■ DOCUMENT SECTION ■
== == ==

After lunch, England upped their scoring rate and took the attack to the bowlers. Crawley reached his half-century in the 23rd over with a four, followed immediately by a six to bring up England's 100. Crawley then reached the milestone of 2,000 Test runs, and this was soon followed by Ali's half-century off 74 balls, his first 50 since 2019. However three overs later Ali holed out to Khawaja for 54 off Starc. Root got off the mark immediately with a pull for four. Crawley and Root continued their attack and Crawley reached his century off just 93 balls in the 33rd over, and the two batters took England to tea on 239/2 with the afternoon session bringing 178 runs from 25 overs, a run rate of 7.12.

Root brought up his own half-century from 45 balls after tea with a reverse ramp shot off Cummins, which was soon followed by Crawley reaching 150. Crawley finally departed for 189 off 182 balls in the 57th over, bowled by Green. Five overs later Root fell for 84, a Hazlewood delivery keeping very low and bowling the former England captain. Ben Stokes and Harry Brook saw England to stumps on 384/4 with a lead of 67.

==== Day three ====
In the second over of the morning, Carey missed an opportunity to run out Stokes, dropping the ball before breaking the bails with his gloves. Stokes went on to reach his half-century in the 82nd over, but two overs later Cummins had him bowled for 51 off 74 balls. Brook brought up a half-century of his own, his second consecutive 50, in the 86th over. Australia took the new ball in the 91st over, 11 overs after it became available. They were rewarded an over later as Hazlewood had Brook caught at deep backward square for 61. This brought Woakes to the crease but he fell for a golden duck, England's first duck of the series, an over later to Hazlewood. Wood, in at number 9, was out for 6 on the stroke of lunch, bowled by Hazlewood for his fourth wicket. This left England on 506/8, by far their biggest score of the series so far, and a lead of 189 runs.

== == ==

■ DATA EXCERPT ■
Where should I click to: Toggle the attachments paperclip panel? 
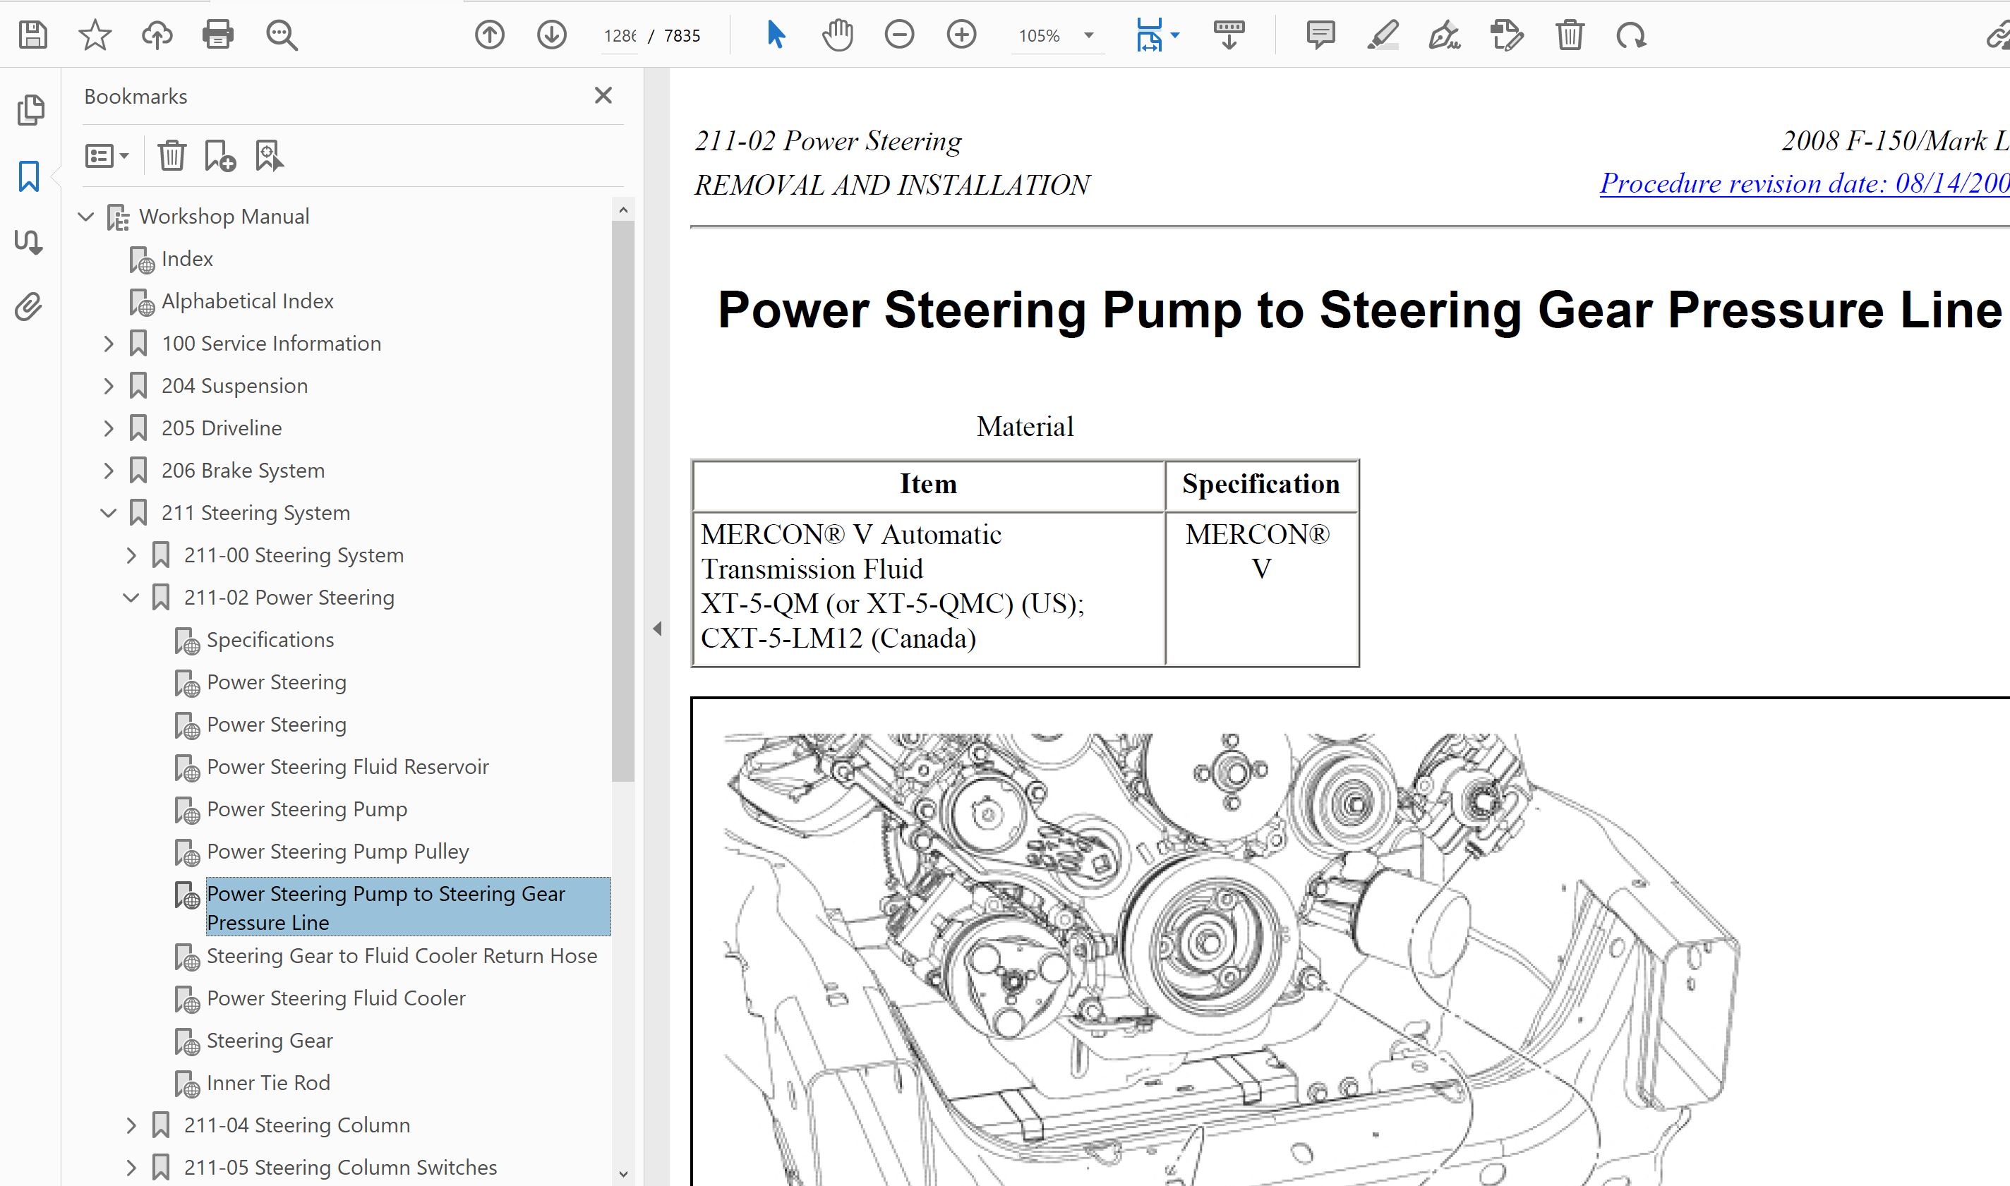[29, 307]
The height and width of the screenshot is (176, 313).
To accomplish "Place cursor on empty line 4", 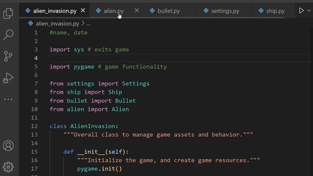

== == ==

■ TASK GOAL ■
Please say how many balls Crawley faced to reach his century in the match report above.

■ EXERCISE RESULT ■
93 balls.